The advantages of sharing a few kilobytes of common code from libc
between different programs is quickly outweighed by the overhead
necessary to get that sharing to happen. Static link it and all that
overhead goes away once and for all. I.e. buy purchasing a few
megabytes more memory and/or faster swap devices, you can very quickly
buy back much more performance and it'll keep coming back to you
forever, but if you dynamic link then you keep paying the price of that
overhead forever. Sometimes this can be up to an order of magnitude
more performance in process startup times! That's nothing to sneeze at!
> This is - the way I see it is what's referred to as "DLL Hell" or
> This isn't a fault of shared libraries, but how they're
> managed. This could be addressed in a way by putting a library in its
> own directory (named with a version, crypto sum or some such to prevent
> overwriting, etc.), and maybe make "ld" handle dependencies better in
> some other ways. Why should we dump everything in one directory?

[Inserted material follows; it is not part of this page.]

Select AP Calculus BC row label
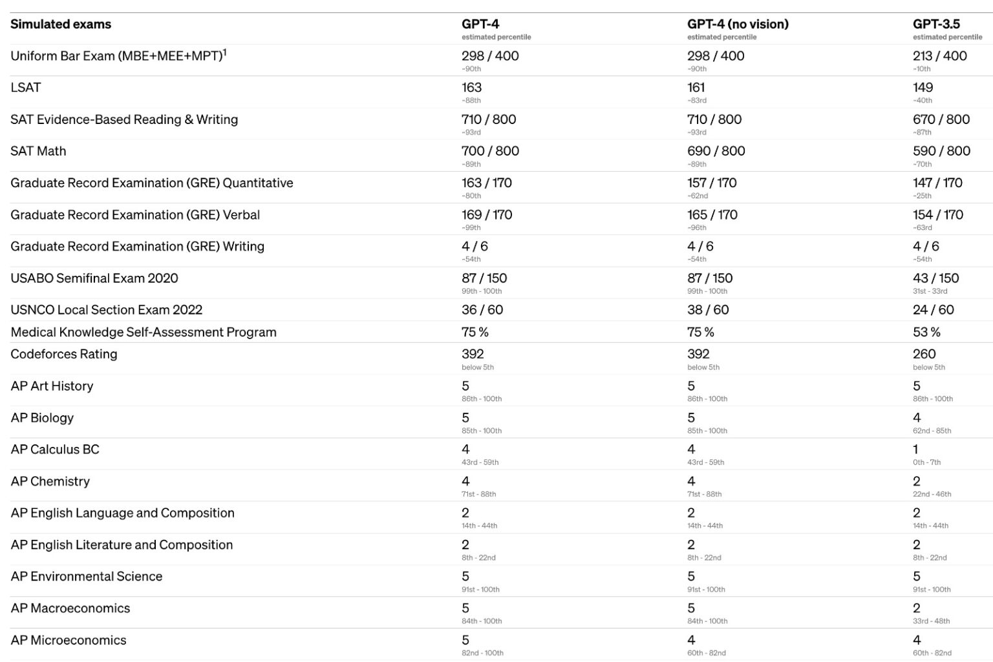The image size is (993, 662). click(x=55, y=450)
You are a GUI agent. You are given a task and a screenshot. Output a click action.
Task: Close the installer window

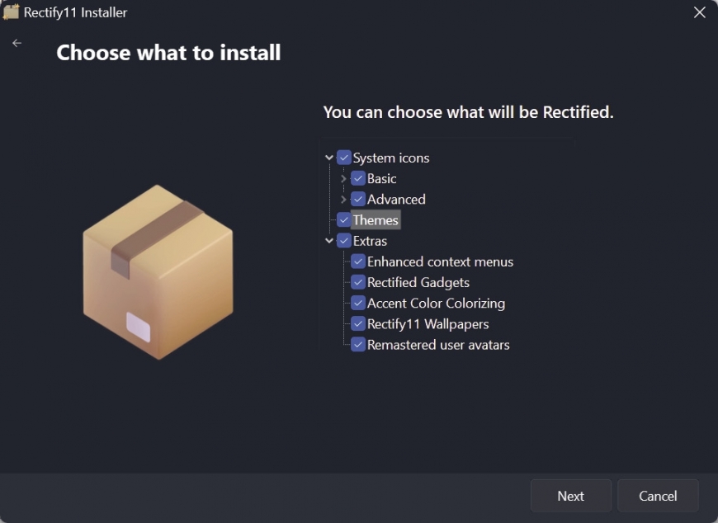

Oh, it's not quite that simple. There are deeper issues, and none of
them are very pretty. Versioning of dynamic linked libraries without
using a language that allows the linker to detect minute API changes at
run-time is _always_ going to lead to issues, esp. when developers are
afraid to bump the major number on some common libraries. I.e. run-time
dynamic binding is almost always best left to interpreted languages
where the necessary checks can be also be done dynamically.
> It all depends on the final goal.
Unfortunately the minor convenience features afforded by dynamic-linked
shared libraries are completely at odds with our current inability to
have the runtime linker detect API changes and all the burden and trust
is placed entirely on the developers to ensure that API changes do not
happen when internal fixes are made to shared libraries. So far the
NetBSD team has had a stellar record at doing this right, and those
doing it have a very deep understanding of the issues and how they
affect the different platforms NetBSD supports. Unfortunately none of
those issues can be dealt with adequately for third-party libraries by a
volunteer organisation, such as all those used in pkgsrc.
> I think people use dynamic linking by
> default even if their stuff could benefit from static.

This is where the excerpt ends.